Posté le 8 février 2012 | Dernière mise à jour le 13 mars 2020

altL'anecdote est bien connue dans le métier : en 1835, Marie Taglioni, ballerine adulée tombée enceinte, justifia son absence de la scène pendant plusieurs mois par un "mal au genou".

C'était il y a bientôt deux siècles. Aujourd'hui, les danseuses n'ont plus à accuser un "genou" capricieux, même en danse classique, forme exigeante et rigoriste – bien que pour des questions de carrières, les ballerines choisissent plus souvent d'enfanter vers 40 que vers 20 ans.

Un tabou à l'école (et parfois ensuite)...

Les cursus professionnels en danse incluent parfois des cours d'anatomie ou de nutrition. Par contre, la grossesse est un sujet passé sous silence. Pour Louise, 20 ans, élève en danse contemporaine au Conservatoire national de Paris, ce silence est symptomatique :

"C'est tabou : on n'en parle pas du tout. C'est vrai qu'on est très jeunes, mais la question pourrait se poser. Si on n'en parle jamais, c'est qu'il doit y avoir une peur, surtout chez les jeunes danseuses, qu'une grossesse signe l'arrêt de la danse."

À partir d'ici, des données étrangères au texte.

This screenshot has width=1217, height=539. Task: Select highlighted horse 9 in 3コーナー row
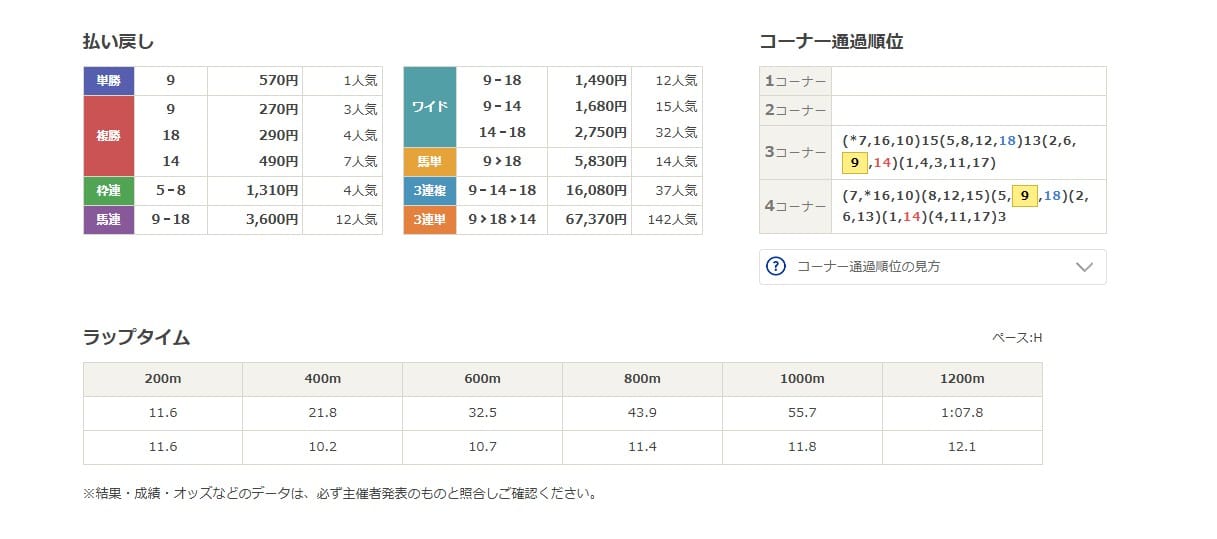854,162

Pour Emilie, 27 ans, corps de ballet à l'Opéra de Paris, la perspective d'une grossesse serait comparable à un arrêt forcé, dû par exemple à une blessure.

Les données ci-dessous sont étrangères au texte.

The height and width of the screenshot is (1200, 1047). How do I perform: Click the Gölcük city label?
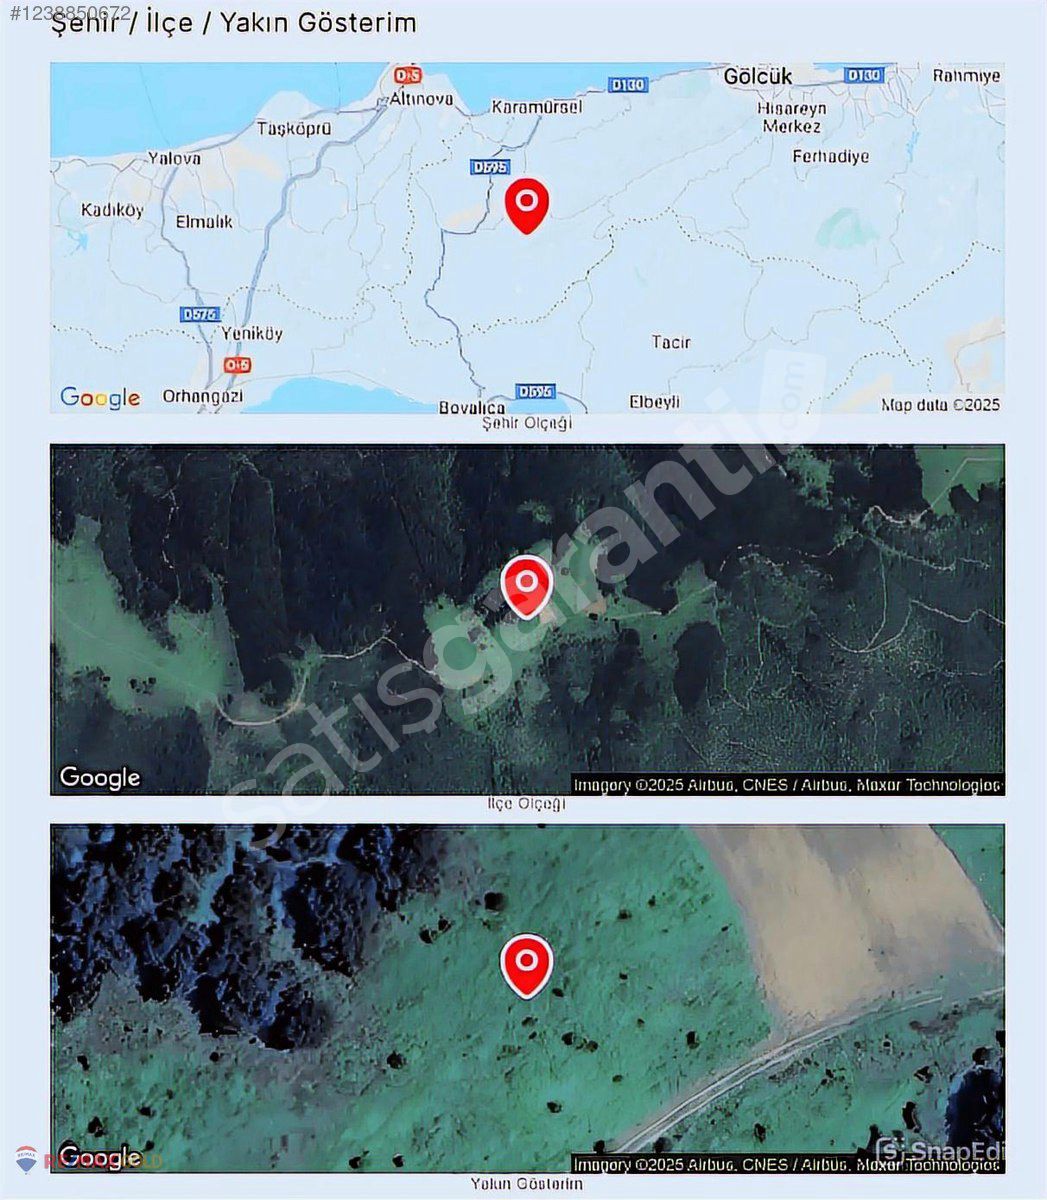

Tomber enceinte équivaut à une pause dans ton parcours. Ensuite, il y a toute une rééducation physique du périnée et de la voûte abdominale, essentiels en danse. Sortir du circuit, ça veut dire passer à nouveau les auditions, et peut-être ne pas récupérer sa place."

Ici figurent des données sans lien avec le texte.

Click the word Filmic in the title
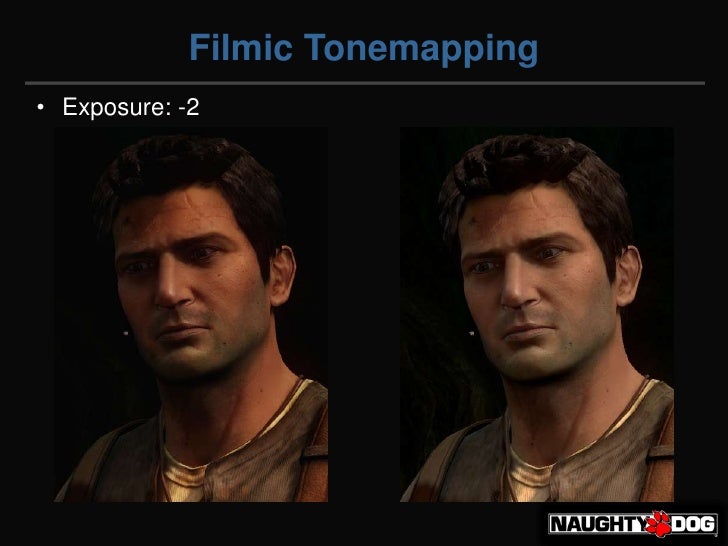The image size is (728, 546). click(240, 46)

Anastasia, 26 ans, ancienne danseuse acrobatique, s'est reconvertie après son accouchement.

"Les places sont chères, et ça tourne vite à la psychose. Quand j'ai annoncé que j'étais enceinte, les filles de mon équipe sous-entendaient que ça m'offrait une bonne échappatoire aux difficultés du métier : j'avais un “prétexte” pour en sortir. Traduction : j'étais mauvaise danseuse et lâche en plus. Sympa. Autant dire que je suis partie sans regret."

"J'ai fait ma Rachida"

Interrogée sur ses trois grossesses, Katja, 48 ans, ancienne danseuse de modern-jazz devenue professeur, sourit :

"C'est un choix personnel, comme dans toute profession. Peut-être qu'en danse plus qu'ailleurs, tu croises des femmes mûres sans enfant qui ont fait le choix de privilégier leur carrière. Mais la danse, ça ne dure qu'un temps."

Soline, 26 ans, danseuse jazz habituée des plateaux télés et mère d'une petite fille, trouve que son métier permet de vivre plus sereinement la grossesse :

"Le milieu entretient de multiples peurs liées au corps : peur de la blessure, peur de la perte de tes capacités, peur de la prise de poids et de l'arrêt contraint...

Pourtant, pendant la grossesse, la professionnalisation du corps est un avantage : maîtrise de la récupération, conscience de tes limites et écoute de tes sensations. En gros, à quel moment tu peux pousser et à quel moment il faut arrêter."

Soline n'a d'ailleurs arrêté son entraînement que durant deux mois. En cours jusqu'au huitième mois – en évitant les sauts puisque "les ligaments sont fragilisés par la grossesse" – elle était à nouveau embauchée sur un spectacle un mois après son accouchement.